从事件驱动到数据发送
Redis作为一个高性能的内存数据库,其网络层的设计至关重要。让我们深入源码,看看Redis是如何优雅地将数据写回客户端的。
核心架构:事件驱动的写操作
1. 写事件处理器的注册与触发
在Redis中,写操作遵循事件驱动模式。当需要向客户端发送数据时,会注册写事件处理器:
c
/* Write event handler. Just send data to the client. */
void sendReplyToClient(connection *conn) {
client *c = connGetPrivateData(conn);
writeToClient(c,1);
}这个函数是写事件的处理入口,当套接字变得可写时被调用。注意第二个参数handler_installed设为1,表示这个调用来自于已安装的事件处理器。
2. 多线程环境下的安全考虑
Redis在IO多线程模式下需要特别注意线程安全:
c
/* This function is called by threads, but always with handler_installed
* set to 0. So when handler_installed is set to 0 the function must be
* thread safe. */
int writeToClient(client *c, int handler_installed) {
// 线程安全的写计数器
atomicIncr(server.stat_total_writes_processed, 1);数据写入的核心逻辑
3. 分层写入策略
Redis采用分层的数据写入策略,针对不同类型的客户端优化:
c
while(clientHasPendingReplies(c)) {
int ret = _writeToClient(c, &nwritten);
if (ret == C_ERR) break;
totwritten += nwritten;
// 流控机制:避免一个客户端占用太多资源
if (totwritten > NET_MAX_WRITES_PER_EVENT &&
(server.maxmemory == 0 ||
zmalloc_used_memory() < server.maxmemory) &&
!(c->flags & CLIENT_SLAVE)) break;
}这里有三个重要考量:
-
公平性 :限制每次事件最多写入
NET_MAX_WRITES_PER_EVENT字节 -
内存压力:内存不足时尽可能多写
-
复制优化:从节点不受此限制,避免复制积压
4. 不同类型客户端的差异化处理
Redis针对主从复制进行了特殊优化:
c
if (getClientType(c) == CLIENT_TYPE_SLAVE) {
atomicIncr(server.stat_net_repl_output_bytes, totwritten);
// 从节点使用专门的复制缓冲区
replBufBlock *o = listNodeValue(c->ref_repl_buf_node);
*nwritten = connWrite(c->conn, o->buf+c->ref_block_pos,
o->used-c->ref_block_pos);
} else {
atomicIncr(server.stat_net_output_bytes, totwritten);
// 普通客户端使用常规缓冲区
if (listLength(c->reply) > 0) {
int ret = _writevToClient(c, nwritten); // 使用writev批量写入
} else if (c->bufpos > 0) {
*nwritten = connWrite(c->conn, c->buf + c->sentlen,
c->bufpos - c->sentlen);
}
}函数指针:抽象化的网络层
5. 连接类型抽象
Redis通过函数指针实现了网络层的抽象,支持不同类型的连接:
c
typedef struct ConnectionType {
/* connection type */
connTypeGetTypeFunc *get_type;
/* IO operations */
connWriteFunc *write;
connWritevFunc *writev;
connReadFunc *read;
connSetWriteHandlerFunc *set_write_handler;
connSetReadHandlerFunc *set_read_handler;
/* ... other function pointers ... */
} ConnectionType;6. Socket连接的具体实现
对于Socket连接,Redis提供了具体的实现:
c
static ConnectionType CT_Socket = {
.write = connSocketWrite,
.writev = connSocketWritev,
.set_write_handler = connSocketSetWriteHandler,
/* ... other function pointers ... */
};
static int connSocketWrite(connection *conn, const void *data, size_t data_len) {
int ret = write(conn->fd, data, data_len);
if (ret < 0 && errno != EAGAIN) {
conn->last_errno = errno;
if (errno != EINTR && conn->state == CONN_STATE_CONNECTED)

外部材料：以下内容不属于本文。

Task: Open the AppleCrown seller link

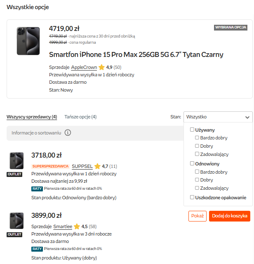Action: (84, 67)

conn->state = CONN_STATE_ERROR;
}
return ret;
}事件处理器的动态管理
7. 写事件的注册与移除
Redis根据数据是否写完动态管理写事件处理器:
c
if (!clientHasPendingReplies(c)) {
c->sentlen = 0;
/* Note that writeToClient() is called in a threaded way, but
* aeDeleteFileEvent() is not thread safe: however writeToClient()
* is always called with handler_installed set to 0 from threads
* so we are fine. */
if (handler_installed) {
serverAssert(io_threads_op == IO_THREADS_OP_IDLE);
connSetWriteHandler(c->conn, NULL); // 移除写事件处理器
}
/* Close connection after entire reply has been sent. */
if (c->flags & CLIENT_CLOSE_AFTER_REPLY) {
freeClientAsync(c);
return C_ERR;
}
}8. 连接状态管理
Redis在写操作后更新客户端状态:
c
if (totwritten > 0) {
/* For clients representing masters we don't count sending data
* as an interaction, since we always send REPLCONF ACK commands
* that take some time to just fill the socket output buffer.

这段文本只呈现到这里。